Guarda per quanto riguarda la vita ospedaliera è quasi una vocazione, un pò come la chiamata per un credente che si fà frate/prete o suora visto che poi il resto della tua vita dovrà essere per forza anche al servizio degli altri.
Ti voglio stimolare a riflettere su questo, sei sicuro fino in fondo che quello che avevi intrapreso non è il tuo futuro?
Non ti dà proprio più nulla pensare di aiutare il prossimo in quella maniera?
Anche perchè in parte ti capisco, il mondo è una merda e lo sconforto ti viene solo vivendoci dentro (specialmente con sta crisi di merda), figuriamoci quando poi ai a che fare sempre costantemente con persone che davvero hanno bisogno di te come in un ospedale, di sicuro però i tuoi ti sosterranno sempre quindi decidi con calma.
Voglio darti la mia esperienza, è durata poco solo 1 anno e mezzo, ho lavorato come tecnico presso l' ospedale di careggi, ci occupavamo delle apparecchiature elettormedicali, non sò ma forse quello è stato l' unico lavoro che abbia mai fatto in cui mi faceva piacere intervenire e attivarmi per risolvere un problema.
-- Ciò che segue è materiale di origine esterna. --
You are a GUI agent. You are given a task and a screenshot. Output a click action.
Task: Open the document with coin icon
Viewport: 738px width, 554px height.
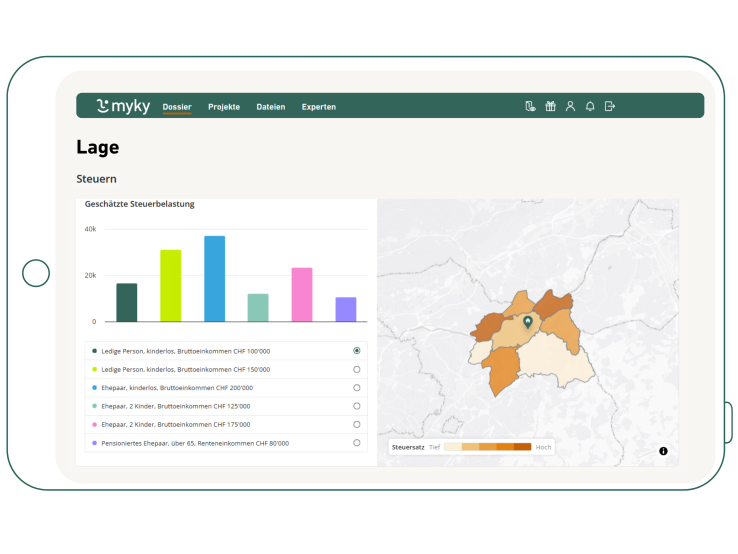tap(530, 106)
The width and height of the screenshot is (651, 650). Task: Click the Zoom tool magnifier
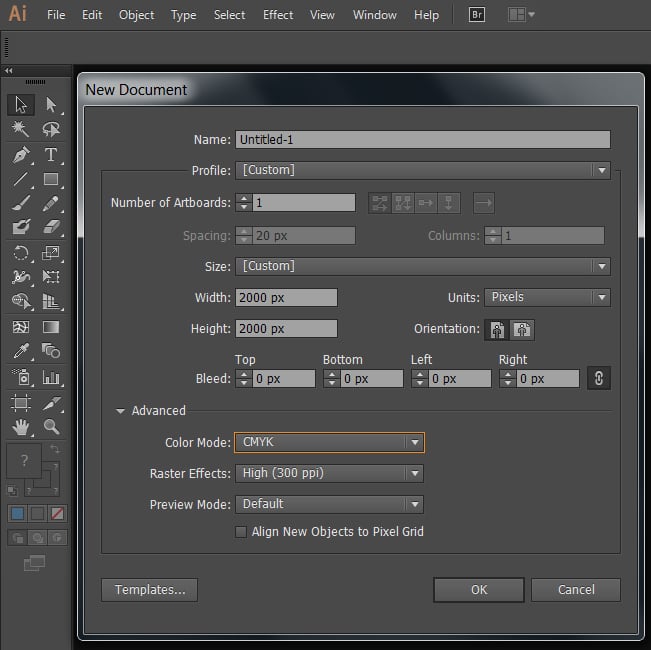pos(51,427)
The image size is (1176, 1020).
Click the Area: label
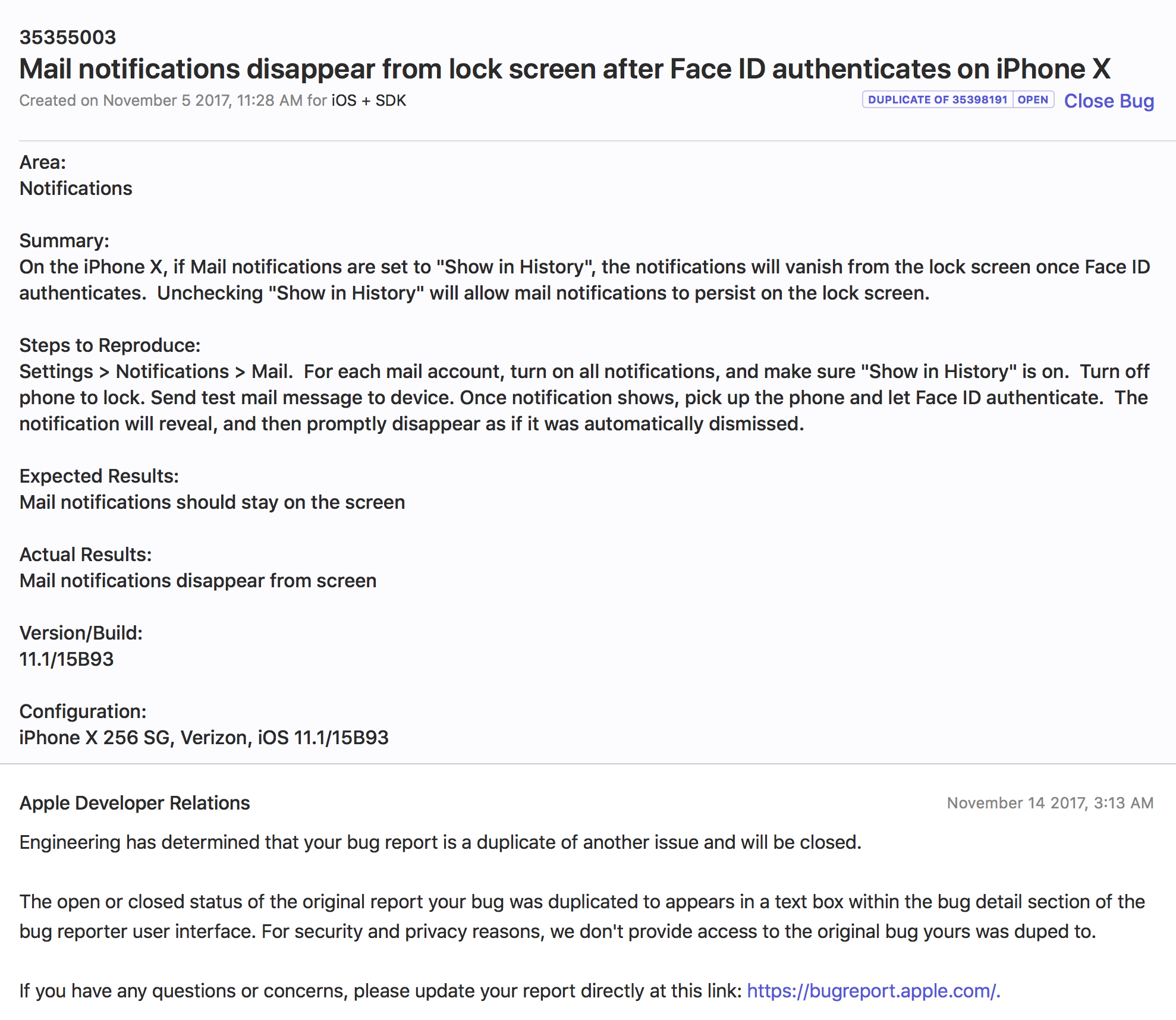[x=43, y=162]
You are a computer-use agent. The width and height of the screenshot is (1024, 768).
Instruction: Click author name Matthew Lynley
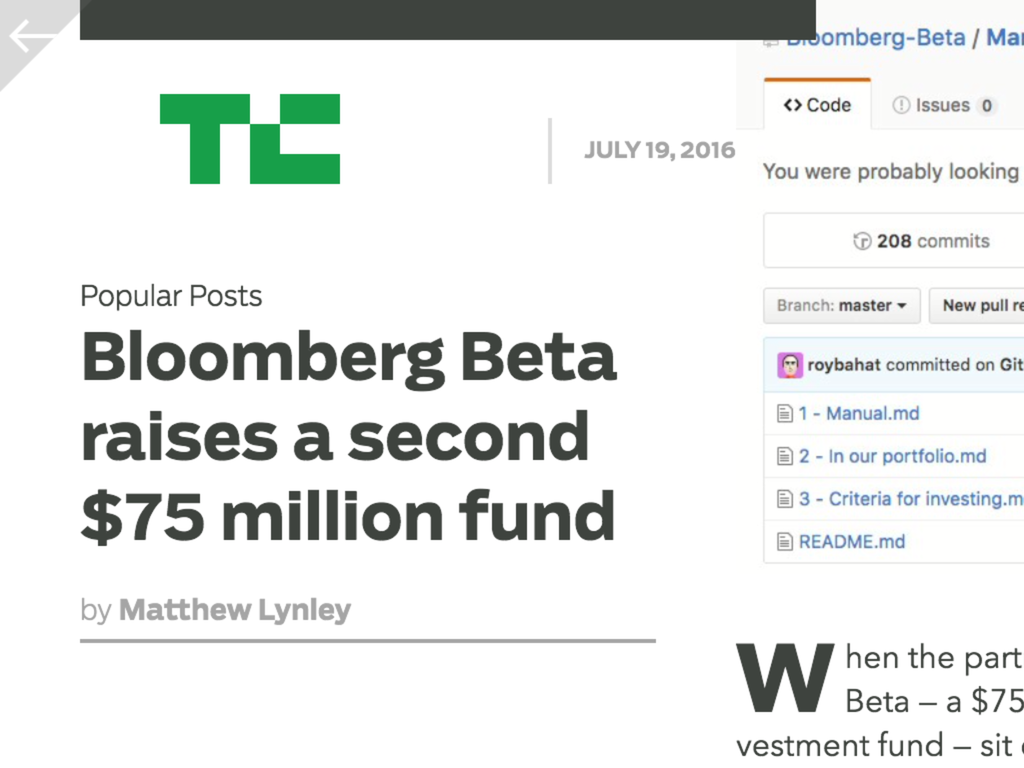pyautogui.click(x=234, y=610)
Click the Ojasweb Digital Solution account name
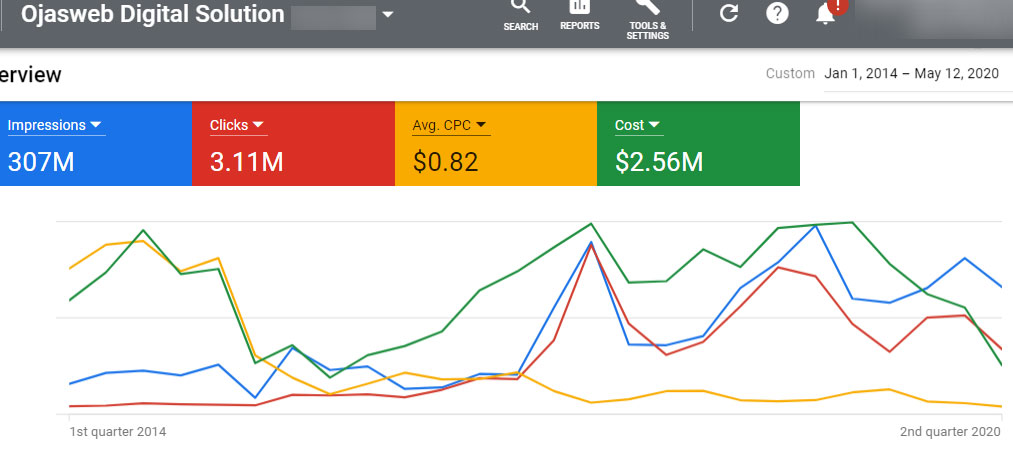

Sapevo che risolto quello una persona o più persone potevano davvero beneficiare del mio lavoro per qualcosa d' importate che riguardava la salute il benessere ed il vissuto di questi individui.
A mio parere dovresti provare a fare una pausa, se puoi, per chiarirti meglio le idee, magari stacca di brutto e se puoi viaggia un pò a cambia aria, poi a mente ripostata e "resettata" torna a casa e rifletti sul tuo futiro, magari capisci cosa sbagliavi e recuperi la passione e la determibazione che ti aveva spinto a quella scelta.
Se poi sceglierai di continuare bene, altrimenti sarai comunque in grado a mente ferma e lucida di penssare meglio ad una strada alternativa, anche perchè in fin dei conti sei giovane, anche io ho iniziato a lavorare seriamente dopo aver buttato via quasi 5 anni all' università, purtropo.